↓↓↓

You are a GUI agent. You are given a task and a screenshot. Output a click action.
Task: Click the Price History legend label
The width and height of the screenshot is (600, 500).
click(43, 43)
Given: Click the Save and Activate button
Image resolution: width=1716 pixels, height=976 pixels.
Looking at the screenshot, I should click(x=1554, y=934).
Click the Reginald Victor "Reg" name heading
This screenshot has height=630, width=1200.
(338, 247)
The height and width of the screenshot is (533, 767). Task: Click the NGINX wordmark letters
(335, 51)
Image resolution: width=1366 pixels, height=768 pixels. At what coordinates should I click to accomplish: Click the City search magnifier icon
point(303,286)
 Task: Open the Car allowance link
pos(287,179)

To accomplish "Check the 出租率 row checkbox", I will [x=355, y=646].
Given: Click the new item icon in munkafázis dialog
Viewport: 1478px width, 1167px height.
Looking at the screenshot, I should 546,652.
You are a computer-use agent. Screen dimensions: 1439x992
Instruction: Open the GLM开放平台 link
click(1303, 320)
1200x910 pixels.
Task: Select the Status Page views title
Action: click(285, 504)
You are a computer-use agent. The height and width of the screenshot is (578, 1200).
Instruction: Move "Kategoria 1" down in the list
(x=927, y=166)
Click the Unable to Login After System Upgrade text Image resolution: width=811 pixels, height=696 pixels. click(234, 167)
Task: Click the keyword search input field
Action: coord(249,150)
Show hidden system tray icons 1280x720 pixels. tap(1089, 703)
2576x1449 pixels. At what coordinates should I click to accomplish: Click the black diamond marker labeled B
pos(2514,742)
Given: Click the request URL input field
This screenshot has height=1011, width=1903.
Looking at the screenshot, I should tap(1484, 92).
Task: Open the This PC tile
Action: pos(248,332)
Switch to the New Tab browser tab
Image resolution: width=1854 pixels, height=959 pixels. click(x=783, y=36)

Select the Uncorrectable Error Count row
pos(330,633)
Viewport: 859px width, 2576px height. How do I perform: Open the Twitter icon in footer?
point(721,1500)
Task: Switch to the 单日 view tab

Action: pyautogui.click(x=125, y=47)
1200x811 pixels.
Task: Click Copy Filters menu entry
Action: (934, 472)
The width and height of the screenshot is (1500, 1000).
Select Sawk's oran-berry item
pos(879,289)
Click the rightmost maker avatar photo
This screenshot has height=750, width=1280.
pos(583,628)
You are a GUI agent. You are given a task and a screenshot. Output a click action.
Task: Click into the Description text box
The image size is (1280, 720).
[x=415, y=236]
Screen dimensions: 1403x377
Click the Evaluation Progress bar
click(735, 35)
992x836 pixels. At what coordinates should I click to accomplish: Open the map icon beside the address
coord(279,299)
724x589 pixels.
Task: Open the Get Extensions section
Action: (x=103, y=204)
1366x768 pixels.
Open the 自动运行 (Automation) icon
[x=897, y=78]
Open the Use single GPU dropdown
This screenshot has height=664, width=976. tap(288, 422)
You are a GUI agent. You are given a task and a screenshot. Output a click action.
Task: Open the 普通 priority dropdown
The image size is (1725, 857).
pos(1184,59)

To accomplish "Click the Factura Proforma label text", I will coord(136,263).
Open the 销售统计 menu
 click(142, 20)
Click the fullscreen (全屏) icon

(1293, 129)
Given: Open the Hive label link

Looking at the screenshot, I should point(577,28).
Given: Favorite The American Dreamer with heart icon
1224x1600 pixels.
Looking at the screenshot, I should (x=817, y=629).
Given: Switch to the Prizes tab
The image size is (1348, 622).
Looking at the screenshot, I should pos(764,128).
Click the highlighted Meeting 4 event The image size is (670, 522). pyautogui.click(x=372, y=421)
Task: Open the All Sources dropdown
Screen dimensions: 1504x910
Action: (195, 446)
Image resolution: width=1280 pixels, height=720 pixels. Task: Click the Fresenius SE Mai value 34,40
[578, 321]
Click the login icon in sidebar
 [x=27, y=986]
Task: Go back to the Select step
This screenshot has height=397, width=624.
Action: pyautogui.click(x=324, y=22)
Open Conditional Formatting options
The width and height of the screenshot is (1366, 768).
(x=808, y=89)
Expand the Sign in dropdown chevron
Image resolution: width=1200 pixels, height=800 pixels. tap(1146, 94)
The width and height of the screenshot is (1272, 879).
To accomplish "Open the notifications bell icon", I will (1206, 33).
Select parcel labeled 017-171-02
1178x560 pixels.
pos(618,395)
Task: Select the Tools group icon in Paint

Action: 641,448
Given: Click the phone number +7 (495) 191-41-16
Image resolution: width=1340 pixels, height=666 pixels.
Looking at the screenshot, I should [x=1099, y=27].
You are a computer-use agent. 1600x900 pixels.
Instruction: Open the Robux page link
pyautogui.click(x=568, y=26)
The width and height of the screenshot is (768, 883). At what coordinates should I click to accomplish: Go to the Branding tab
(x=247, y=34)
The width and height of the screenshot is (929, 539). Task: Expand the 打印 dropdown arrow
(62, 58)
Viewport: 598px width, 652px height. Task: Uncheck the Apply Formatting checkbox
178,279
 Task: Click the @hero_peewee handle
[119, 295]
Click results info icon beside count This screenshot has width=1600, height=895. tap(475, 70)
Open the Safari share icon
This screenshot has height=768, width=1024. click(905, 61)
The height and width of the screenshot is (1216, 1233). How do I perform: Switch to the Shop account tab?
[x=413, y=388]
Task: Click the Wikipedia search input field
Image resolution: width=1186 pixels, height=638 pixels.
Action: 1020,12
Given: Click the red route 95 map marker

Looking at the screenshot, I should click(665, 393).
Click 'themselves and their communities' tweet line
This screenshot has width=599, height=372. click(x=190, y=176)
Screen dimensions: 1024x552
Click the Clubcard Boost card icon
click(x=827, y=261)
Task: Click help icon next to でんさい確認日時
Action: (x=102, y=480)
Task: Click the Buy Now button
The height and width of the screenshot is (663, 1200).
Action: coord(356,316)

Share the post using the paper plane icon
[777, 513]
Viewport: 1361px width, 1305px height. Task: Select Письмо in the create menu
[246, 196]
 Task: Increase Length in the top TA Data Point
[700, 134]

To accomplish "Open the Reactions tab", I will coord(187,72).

↑↑↑

TASK ITEM: Provide a faithful, complete copy of the entries above.

ANSWER TO THIS PROBLEM:
You are a GUI agent. You are given a task and a screenshot. Output a click action.
Task: Click the Price History legend label
The width and height of the screenshot is (600, 500).
click(43, 43)
Given: Click the Save and Activate button
Image resolution: width=1716 pixels, height=976 pixels.
Looking at the screenshot, I should click(x=1554, y=934).
Click the Reginald Victor "Reg" name heading
This screenshot has height=630, width=1200.
(338, 247)
The height and width of the screenshot is (533, 767). Task: Click the NGINX wordmark letters
(335, 51)
Image resolution: width=1366 pixels, height=768 pixels. At what coordinates should I click to accomplish: Click the City search magnifier icon
point(303,286)
 Task: Open the Car allowance link
pos(287,179)

To accomplish "Check the 出租率 row checkbox", I will [x=355, y=646].
Given: Click the new item icon in munkafázis dialog
Viewport: 1478px width, 1167px height.
Looking at the screenshot, I should 546,652.
You are a computer-use agent. Screen dimensions: 1439x992
Instruction: Open the GLM开放平台 link
click(1303, 320)
1200x910 pixels.
Task: Select the Status Page views title
Action: click(285, 504)
You are a computer-use agent. The height and width of the screenshot is (578, 1200).
Instruction: Move "Kategoria 1" down in the list
(x=927, y=166)
Click the Unable to Login After System Upgrade text Image resolution: width=811 pixels, height=696 pixels. click(234, 167)
Task: Click the keyword search input field
Action: coord(249,150)
Show hidden system tray icons 1280x720 pixels. tap(1089, 703)
2576x1449 pixels. At what coordinates should I click to accomplish: Click the black diamond marker labeled B
pos(2514,742)
Given: Click the request URL input field
This screenshot has height=1011, width=1903.
Looking at the screenshot, I should tap(1484, 92).
Task: Open the This PC tile
Action: pos(248,332)
Switch to the New Tab browser tab
Image resolution: width=1854 pixels, height=959 pixels. click(x=783, y=36)

Select the Uncorrectable Error Count row
pos(330,633)
Viewport: 859px width, 2576px height. How do I perform: Open the Twitter icon in footer?
point(721,1500)
Task: Switch to the 单日 view tab

Action: pyautogui.click(x=125, y=47)
1200x811 pixels.
Task: Click Copy Filters menu entry
Action: (934, 472)
The width and height of the screenshot is (1500, 1000).
Select Sawk's oran-berry item
pos(879,289)
Click the rightmost maker avatar photo
This screenshot has height=750, width=1280.
pos(583,628)
You are a GUI agent. You are given a task and a screenshot. Output a click action.
Task: Click into the Description text box
The image size is (1280, 720).
[x=415, y=236]
Screen dimensions: 1403x377
Click the Evaluation Progress bar
click(735, 35)
992x836 pixels. At what coordinates should I click to accomplish: Open the map icon beside the address
coord(279,299)
724x589 pixels.
Task: Open the Get Extensions section
Action: (x=103, y=204)
1366x768 pixels.
Open the 自动运行 (Automation) icon
[x=897, y=78]
Open the Use single GPU dropdown
This screenshot has height=664, width=976. tap(288, 422)
You are a GUI agent. You are given a task and a screenshot. Output a click action.
Task: Open the 普通 priority dropdown
The image size is (1725, 857).
pos(1184,59)

To accomplish "Click the Factura Proforma label text", I will coord(136,263).
Open the 销售统计 menu
 click(142, 20)
Click the fullscreen (全屏) icon

(1293, 129)
Given: Open the Hive label link

Looking at the screenshot, I should point(577,28).
Given: Favorite The American Dreamer with heart icon
1224x1600 pixels.
Looking at the screenshot, I should (x=817, y=629).
Given: Switch to the Prizes tab
The image size is (1348, 622).
Looking at the screenshot, I should pos(764,128).
Click the highlighted Meeting 4 event The image size is (670, 522). pyautogui.click(x=372, y=421)
Task: Open the All Sources dropdown
Screen dimensions: 1504x910
Action: (195, 446)
Image resolution: width=1280 pixels, height=720 pixels. Task: Click the Fresenius SE Mai value 34,40
[578, 321]
Click the login icon in sidebar
 [x=27, y=986]
Task: Go back to the Select step
This screenshot has height=397, width=624.
Action: pyautogui.click(x=324, y=22)
Open Conditional Formatting options
The width and height of the screenshot is (1366, 768).
(x=808, y=89)
Expand the Sign in dropdown chevron
Image resolution: width=1200 pixels, height=800 pixels. tap(1146, 94)
The width and height of the screenshot is (1272, 879).
To accomplish "Open the notifications bell icon", I will (1206, 33).
Select parcel labeled 017-171-02
1178x560 pixels.
pos(618,395)
Task: Select the Tools group icon in Paint

Action: 641,448
Given: Click the phone number +7 (495) 191-41-16
Image resolution: width=1340 pixels, height=666 pixels.
Looking at the screenshot, I should [x=1099, y=27].
You are a computer-use agent. 1600x900 pixels.
Instruction: Open the Robux page link
pyautogui.click(x=568, y=26)
The width and height of the screenshot is (768, 883). At what coordinates should I click to accomplish: Go to the Branding tab
(x=247, y=34)
The width and height of the screenshot is (929, 539). Task: Expand the 打印 dropdown arrow
(62, 58)
Viewport: 598px width, 652px height. Task: Uncheck the Apply Formatting checkbox
178,279
 Task: Click the @hero_peewee handle
[119, 295]
Click results info icon beside count This screenshot has width=1600, height=895. tap(475, 70)
Open the Safari share icon
This screenshot has height=768, width=1024. click(905, 61)
The height and width of the screenshot is (1216, 1233). How do I perform: Switch to the Shop account tab?
[x=413, y=388]
Task: Click the Wikipedia search input field
Image resolution: width=1186 pixels, height=638 pixels.
Action: 1020,12
Given: Click the red route 95 map marker

Looking at the screenshot, I should click(665, 393).
Click 'themselves and their communities' tweet line
This screenshot has width=599, height=372. click(x=190, y=176)
Screen dimensions: 1024x552
Click the Clubcard Boost card icon
click(x=827, y=261)
Task: Click help icon next to でんさい確認日時
Action: (x=102, y=480)
Task: Click the Buy Now button
The height and width of the screenshot is (663, 1200).
Action: coord(356,316)

Share the post using the paper plane icon
[777, 513]
Viewport: 1361px width, 1305px height. Task: Select Письмо in the create menu
[246, 196]
 Task: Increase Length in the top TA Data Point
[700, 134]

To accomplish "Open the Reactions tab", I will coord(187,72).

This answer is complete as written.